Seit 32 Jahren arbeitet Kathrin Sohl in einer Leipziger Bäckerei. Die Kinder von damals kommen inzwischen mit ihren eigenen Kindern bei ihr einkaufen.
Manchmal kommen Leute in die Bäckerei, erkennen Kathrin Sohl und sagen: „Ach, Sie sind ja noch da!“
Draußen: Ein sonniger Nachmittag in Leipzig-Großzschocher. Es ist still, denn die Hauptstraße ist durch eine Baustelle lahmgelegt. Der Turm der Taborkirche und ein Kran heben sich vom blauen Himmel ab. Kirschbäume und kleine Gärten reihen sich die Weiße Elster entlang, die unweit fließt. Hinter der Parterrewohnung, in der Kathrin Sohl mit ihrem Mann Micha lebt, liegt ein blühender Garten, den sie gerne in ihrer Freizeit pflegt. Rocky, der schwarze Kater, kaut an ein paar Kräutern herum und sucht sich einen Sonnenplatz.

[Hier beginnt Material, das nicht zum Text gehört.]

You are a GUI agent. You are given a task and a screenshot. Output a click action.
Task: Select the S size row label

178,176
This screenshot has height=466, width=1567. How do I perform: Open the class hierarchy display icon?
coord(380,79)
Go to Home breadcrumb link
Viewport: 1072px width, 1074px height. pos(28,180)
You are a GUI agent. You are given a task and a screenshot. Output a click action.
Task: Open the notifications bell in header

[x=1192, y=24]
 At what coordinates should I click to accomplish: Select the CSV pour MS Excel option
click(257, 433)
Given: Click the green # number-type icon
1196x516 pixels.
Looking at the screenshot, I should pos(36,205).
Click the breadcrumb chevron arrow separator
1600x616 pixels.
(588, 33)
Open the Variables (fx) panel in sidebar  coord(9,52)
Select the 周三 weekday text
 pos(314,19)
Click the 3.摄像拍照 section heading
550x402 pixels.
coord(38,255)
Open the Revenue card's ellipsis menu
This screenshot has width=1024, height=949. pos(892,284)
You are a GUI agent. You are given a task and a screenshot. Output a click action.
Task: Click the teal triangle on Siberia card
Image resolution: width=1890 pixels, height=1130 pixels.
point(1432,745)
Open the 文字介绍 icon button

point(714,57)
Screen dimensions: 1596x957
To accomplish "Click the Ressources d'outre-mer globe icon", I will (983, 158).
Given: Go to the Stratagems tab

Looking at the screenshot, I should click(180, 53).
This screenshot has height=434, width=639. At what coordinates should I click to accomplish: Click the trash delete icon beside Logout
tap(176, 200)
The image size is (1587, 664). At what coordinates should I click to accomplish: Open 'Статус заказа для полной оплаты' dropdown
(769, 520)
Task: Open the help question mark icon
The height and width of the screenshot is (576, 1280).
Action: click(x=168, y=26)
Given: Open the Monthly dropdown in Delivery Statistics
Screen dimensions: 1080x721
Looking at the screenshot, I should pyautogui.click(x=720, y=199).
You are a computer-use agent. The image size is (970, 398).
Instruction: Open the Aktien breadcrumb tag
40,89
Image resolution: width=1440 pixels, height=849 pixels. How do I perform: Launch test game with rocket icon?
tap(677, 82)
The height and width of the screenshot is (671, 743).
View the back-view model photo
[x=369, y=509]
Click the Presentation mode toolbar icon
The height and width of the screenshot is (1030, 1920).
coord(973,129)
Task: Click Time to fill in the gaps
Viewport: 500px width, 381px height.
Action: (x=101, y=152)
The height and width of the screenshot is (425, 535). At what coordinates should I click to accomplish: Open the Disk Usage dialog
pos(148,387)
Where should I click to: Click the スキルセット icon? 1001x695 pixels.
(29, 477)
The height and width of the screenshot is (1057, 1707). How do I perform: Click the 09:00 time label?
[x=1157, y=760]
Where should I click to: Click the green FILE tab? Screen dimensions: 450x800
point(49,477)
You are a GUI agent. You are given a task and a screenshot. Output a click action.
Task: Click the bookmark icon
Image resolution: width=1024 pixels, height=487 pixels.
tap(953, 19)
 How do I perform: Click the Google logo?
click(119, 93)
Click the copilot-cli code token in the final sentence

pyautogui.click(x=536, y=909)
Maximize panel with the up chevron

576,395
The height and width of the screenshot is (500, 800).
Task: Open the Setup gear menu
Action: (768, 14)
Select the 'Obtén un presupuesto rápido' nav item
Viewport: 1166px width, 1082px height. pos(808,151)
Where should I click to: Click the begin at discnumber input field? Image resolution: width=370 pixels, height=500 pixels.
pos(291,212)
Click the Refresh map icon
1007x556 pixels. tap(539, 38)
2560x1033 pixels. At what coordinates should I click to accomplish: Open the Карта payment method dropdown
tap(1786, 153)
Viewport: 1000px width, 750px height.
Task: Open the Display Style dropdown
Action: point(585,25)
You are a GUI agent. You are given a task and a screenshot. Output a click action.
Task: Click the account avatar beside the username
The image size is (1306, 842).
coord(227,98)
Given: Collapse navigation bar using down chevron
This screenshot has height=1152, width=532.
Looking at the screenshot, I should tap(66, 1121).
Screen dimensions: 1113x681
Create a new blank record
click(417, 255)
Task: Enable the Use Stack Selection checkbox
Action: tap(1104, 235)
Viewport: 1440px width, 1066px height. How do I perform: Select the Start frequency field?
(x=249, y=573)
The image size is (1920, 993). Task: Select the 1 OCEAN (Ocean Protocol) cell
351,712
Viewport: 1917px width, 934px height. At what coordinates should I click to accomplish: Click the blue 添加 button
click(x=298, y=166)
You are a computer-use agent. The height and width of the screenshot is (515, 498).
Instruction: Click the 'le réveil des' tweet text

Drinnen: Im Wohnzimmer dominiert die Farbe Grün: Eine Wand ist in der Farbe gestrichen, es gibt viele Pflanzen und ein Aquarium mit orangefarbenen Fischen. Familienfotos hängen an den Wänden, dazu alte Ansichten von Leipzig und mehrere Uhren, die gleichzeitig ticken. Die Regale sind voller Familiensouvenirs, darunter der Aschenbecher des Opas, auf dem „Wie man es macht, ist es falsch“ steht, und Babyschuhe mit der Aufschrift „Du wirst Oma“.